Among the injured is Leroy Richmond, 64, who had worked as a safety captain at the facility. He suffered lung injuries and short-term memory loss caused by anthrax spores. He is unable to play basketball with his son, now 13. He cannot ride his bicycle. He can no longer work.
Richmond said he hears from several current and former workers about once a month. They want to know how he is doing. He said he often thinks about the job, where he spent 34 years -- and his friends, Curseen and Morris, the men who died. Curseen was his prayer partner, Richmond said, and Morris his pinochle partner.
He said a co-worker told him about the deaths while he was in the hospital. "She said: 'I have some sad news. I left the funeral of one of your friends,' " he recalled. Then she handed him Curseen's obituary. Richmond said he cried. "I couldn't breathe. I thought, 'My God, I'm going to be next.' "
Richmond's wife, Susan, who had worked at Brentwood, requested a transfer to another postal facility. "They sent her a letter saying she had to return to the building," he said. "She went into hysteria. She said she could not work there again."
Larry Powell, 59, worked at the Brentwood facility during the contamination.

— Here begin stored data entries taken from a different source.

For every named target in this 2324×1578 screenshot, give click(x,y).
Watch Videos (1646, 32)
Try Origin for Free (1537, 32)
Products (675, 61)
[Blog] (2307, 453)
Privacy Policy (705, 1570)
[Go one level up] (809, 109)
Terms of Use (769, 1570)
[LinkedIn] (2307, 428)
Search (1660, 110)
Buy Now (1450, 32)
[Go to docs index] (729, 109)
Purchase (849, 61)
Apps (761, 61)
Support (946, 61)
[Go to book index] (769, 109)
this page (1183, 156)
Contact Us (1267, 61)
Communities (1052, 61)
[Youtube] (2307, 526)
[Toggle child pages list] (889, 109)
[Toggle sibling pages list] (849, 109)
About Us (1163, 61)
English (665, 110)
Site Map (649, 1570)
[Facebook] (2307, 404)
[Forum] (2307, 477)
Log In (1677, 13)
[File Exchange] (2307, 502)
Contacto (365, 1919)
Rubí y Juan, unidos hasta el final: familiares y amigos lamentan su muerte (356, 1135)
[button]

He and other workers were required to take antibiotics in the aftermath. Powell, who since then has worked at four other facilities, might be reassigned to Brentwood.
He said he feels "let down" by managers who did not tell workers about contamination risks. "All you had to do is put the information out there," he said. "Don't let me walk down that road and see what's happening when you already know something bad is down there."
Ray Robinson was among the workers who decided to return to Brentwood, mainly because the Postal Service could not guarantee that he would be able to keep his night shift if he went elsewhere.
The facility is now equipped with a system that is supposed to detect anthrax and other hazards in the mail.
Still, workers are much more aggressive about calling safety issues to management's attention, Robinson said. "They speak out more," he said. "They don't just take management's word."
"Management at least entertains safety issues a lot better than before," said Robinson, 44, an automations clerk. "They do listen to problems instead of saying, 'Go back to work,' like they used to."